Una visione schizofrenica e labirintica in cui anche i versi si frantumano a favore di iper-versi e prose e dove i registri si fondono: dal drammatico (macchine in fiamme e immagini di autolesionismo) all’ironico, con passaggi di cruda, e per questo efficace, semplicità.

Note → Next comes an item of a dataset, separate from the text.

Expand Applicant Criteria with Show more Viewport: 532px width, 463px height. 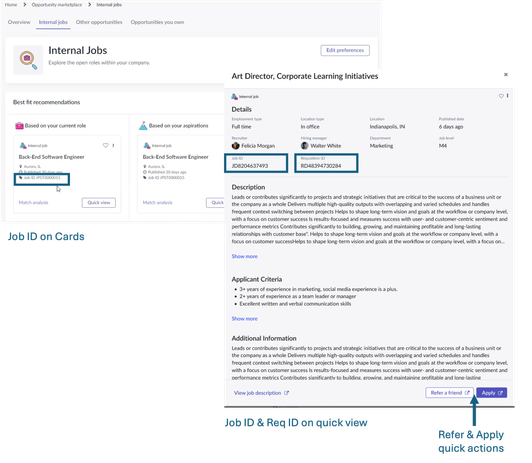[x=245, y=319]
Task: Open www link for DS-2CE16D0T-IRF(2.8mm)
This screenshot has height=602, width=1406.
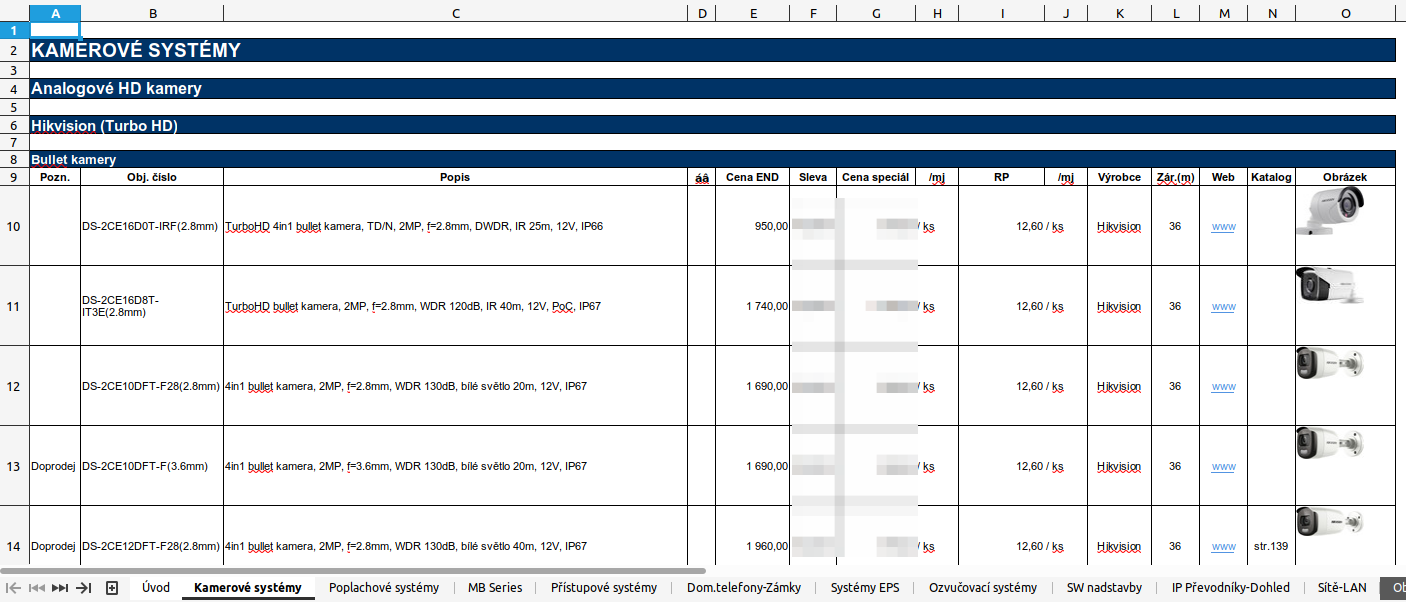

Anche i luoghi assumono una visione deformata. La Roma della raccolta è, infatti, quella fuori fuoco della periferia che lambisce il GRA. Un’umanità desolata e proto-apocalittica in cui i protagonisti non sembrano nutrire alcun rapporto con identità che non siano le proprie, ormai scissi da rapporti con l’altro che non siano di profitto o vantaggio. Anche la famiglia è compresa in «questo luminoso richiamo alla disgregazione». Madre (che augura al figlio di non avere mai figli), fratello e ricordo del padre «attraversano le strade degli essere umani come se fossero altrove».

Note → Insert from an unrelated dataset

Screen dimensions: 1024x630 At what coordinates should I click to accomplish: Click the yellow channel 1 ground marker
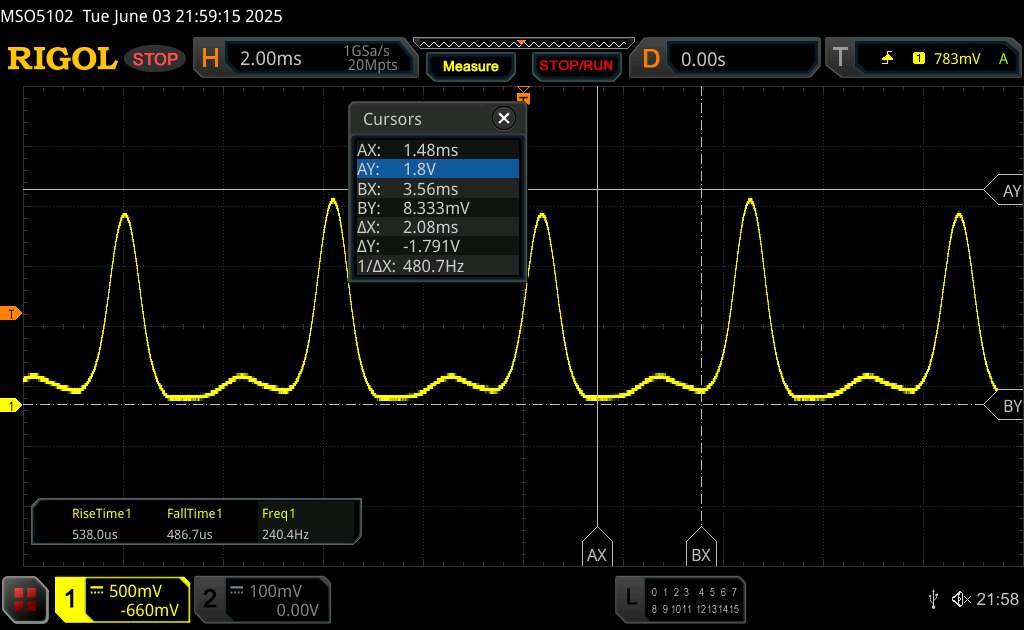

C’è Bordini e di rimando la vita dei ragazzi di Pasolini, ma anche la consapevolezza di chi si sente risucchiato nella bestialità e nel cinismo in uno sguardo sul mondo che non ammette più lirismi o pose intimistiche. Una certa convergenza c’è anche con un altro grande poeta lontano da mezze pose come Simone Cattaneo e la sua Milano, depravata e sconsolata.

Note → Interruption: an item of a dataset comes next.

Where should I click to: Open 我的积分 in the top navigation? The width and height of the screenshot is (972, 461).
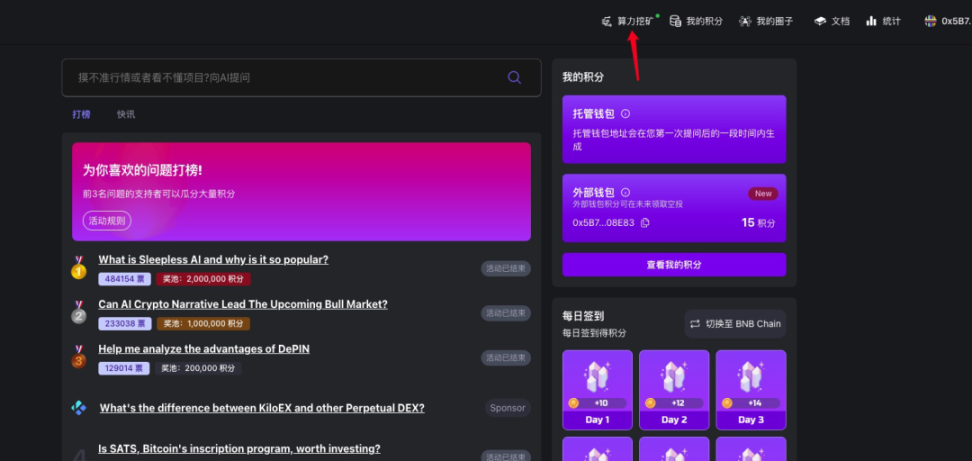(x=696, y=21)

Cosa rimane dunque alla fine di questo processo di svelamento della propria impotenza, della propria intangibilità personale e storica?
Il saggio non saggio di Miliucci non lo dice. Ma viene da pensare che se è vero che «la poesia è un encefalogramma» come dice l’autore riprendendo Bordini , è dunque vero che il valore della raccolta è la registrazione (e forse qui il carattere di saggio) di queste onde elettriche, di questi sbalzi che rappresentano magari un grido afono, una forma di resistenza a un labirinto esistenziale «stai attento ai libri».

Costruiamo questa vita monca
fatta di atti mancati poche possibilità tirare avanti.
Gli orizzonti che vediamo non sono lineari, hanno una piega
in mezzo come delle V infinitamente espanse.
Passiamo il sabato a discutere i difetti di un bilocale sulla Casilina
ipotizziamo che trasferirsi ancora più in periferia abbasserebbe la rata del
mutuo
attraversiamo Alessandrino Torre Maura Giardinetti e non vediamo niente.
Ma non è alienazione, è qualcosa che non sappiamo spiegare.
Il tempo si ammucchia fuori dalla finestra, il lavoro si assottiglia
come una candela, identità privata e collettiva diventano ogni giorno più
divaricate.
Nel legno della nostra convivenza, un parassita ha dissodato un solco.
Potremmo alzare la testa e vedere cosa è fuori, ma fuori
è lo specchio irriflesso di quello che è dentro, ovvero un bisogno
in cui siamo giocati fino all’ultimo lembo di pelle.
*
Tutto quello che scrivo non va bene, è sbagliato, non ha
alcun rapporto con il reale. Io stesso non ne ho.
Trascorro le notti rigando la fiancata alle macchine
Sradico specchietti dagli sportelli, cammino fino all’alba infilandomi
Nei canneti del lungofiume.
Vorrei essere diversamente. Tipo essere un altro, essere altrove
Non così fuori di testa o così scombinato.
*
Di una cosa mi interessa innanzi tutto il punto di rottura
provare a vedere quanto regge – ai malumori
ai logorii che riverso sugli altri e su quello che ho intorno.
Da quando ho memoria, tutto ciò che mi è appartenuto era rotto
monco mancante. Il fatto che non si torna più indietro
che la riparazione non equivale a nuova verginità
è il mistero su cui mi arrovello ogni notte, nel sogno.

Fabrizio Miliucci (Latina, 1985) ha pubblicato una raccolta dal titolo Nuove poesie (2010) e scritti di argomento letterario. Vive a Roma.